Our Bitbucket integration automates compliance checks and evidence collection for five requirements:
- Production branches require new changes to undergo at least 1 independent approval prior to merge.
- Individual pull requests have at least 1 independent approval prior to merging into production branches.
- Individual pull requests undergo static application security testing (SAST) prior to merging into production branches.
- Individual pull requests undergo integration testing prior to merging into production branches.
- Individual pull requests undergo dependency checks prior to merging into production branches.
In order to take advantage of our Bitbucket integration, you must being using a pull request development model (rather than a direct commit to master model).
How do I enable the new Bitbucket functionality?
- Within "Company Monitoring" navigate to "Asset Inventory" > "Version Control"
- Click into each repository in audit scope and configure your testing settings accordingly to take advantage of our automated test and evidence collection functionality
- We ask you to provide the following values where applicable:
- Production branch names(s)
- Note: In order to add a production branch, the branch must have at least one pull request merged in
- Integration testing solution(s)
- SAST solution(s)
- Dependency checking solution(s)
- Production branch names(s)
- If you wish to apply these values to the fields in other repositories, check the respective "apply to" box and the fields will copy over to all other repositories in audit scope and specific to Bitbucket
- Note: If you do not fill out one of the fields, that associated test will not run, and it will fail with a note about a configuration issue
- We ask you to provide the following values where applicable:
- You can also set the testing starting date for Bitbucket by navigating to "Integrations" > "Bitbucket" > "Settings". This date defaults to the date that you connected Bitbucket in Secureframe. It can be useful to shift this date forward, especially if you do not have proper compliance configurations in place at the time of connecting Bitbucket. More information can be found here about how to configure the date. This date is tied to the pull request merge date.
What API permissions does this integration request?
Our integration uses OAuth to authenticate our app for REST API access to Bitbucket resources. Bitbucket's API applies a number of privilege scopes to endpoints.
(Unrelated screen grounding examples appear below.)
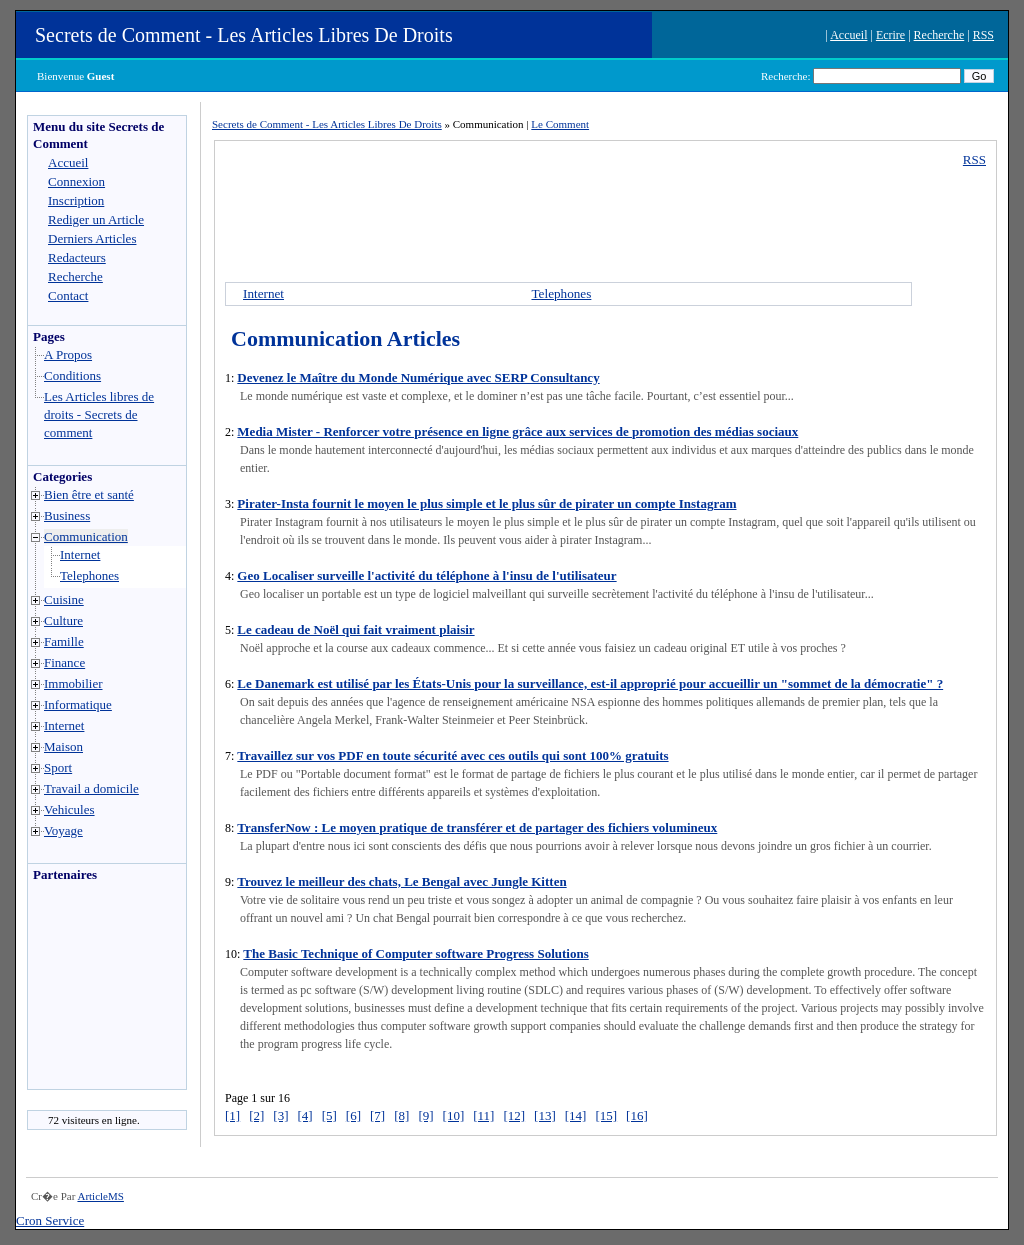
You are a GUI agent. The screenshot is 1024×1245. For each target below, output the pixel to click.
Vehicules (69, 809)
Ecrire (890, 35)
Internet (80, 554)
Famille (64, 641)
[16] (637, 1115)
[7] (377, 1115)
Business (67, 515)
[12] (514, 1115)
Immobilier (73, 683)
In order to access an endpoint, a request will need to have the necessary scopes. These scopes provides secureframe the permissions to access the resources on behalf of this authorization. You can see details for the available scopes from Bitbucket here.
The set of scopes/permissions we request from this integration are:
Scope | Permission Details |
Ability to see the user's primary email address. This should make it easier to use Bitbucket Cloud as a login provider to add-ons or external applications. | |
account | Ability to see all the user's account information. Note that this does not include any ability to mutate any of the data. + see all email addresses + language + location + website + full name + SSH keys + user groups |
repository | Gives the add-on read access to all the repositories the authorizing user has access to. Note that this scope does not give access to a repository's pull requests. + access to the repo's source code + clone over https + access the the file browsing API + download zip archives of the repo's contents the ability to view and use the issue tracker on any repo (created issues, comment, vote, etc) + the ability to view and use the wiki on any repo (create/edit pages) |
project | Read your workspace's project settings and read repositories contained within your workspace's projects. |
pullrequest | Gives the add-on read access to pull requests. This scope implies repository, giving read access to the pull request's destination repository. + see and list pull requests + create and resolve tasks |
snippet | Gives the add-on read access to all the snippets the authorizing user has access to. No distinction is made between public and private snippets (public snippets are accessible without any form of authentication). + view any snippet + create snippet comments |
issue | Ability to interact with issue trackers the way non-repo members can. This scope does not imply any other scopes and does not give implicit access to the repository the issue is attached to. + view, list and search issues + create new issues + comment on issues + watch issues + vote for issues |
pipeline | Gives read-only access to pipelines, steps, deployment environments and variables. |
These permissions will be set after successful integration with Secureframe.
You can view these from workspace settings > OAuth consumers > select Secureframe consumer and click edit.
What API fields does this integration pull?
Why are Checks (pipeline steps) I can see in Bitbucket Pipelines not showing up in Secureframe?
We look for step names from bitbucket pipeline steps API. If step names are not defined, bitbucket shows default step names e.g. "Step 1" but does not return that in the API response. Its only available when its defined in your `bitbucket-pipelines.yml` like this.
You should see these checks populated in dropdowns of the respective repository settings page in secureframe.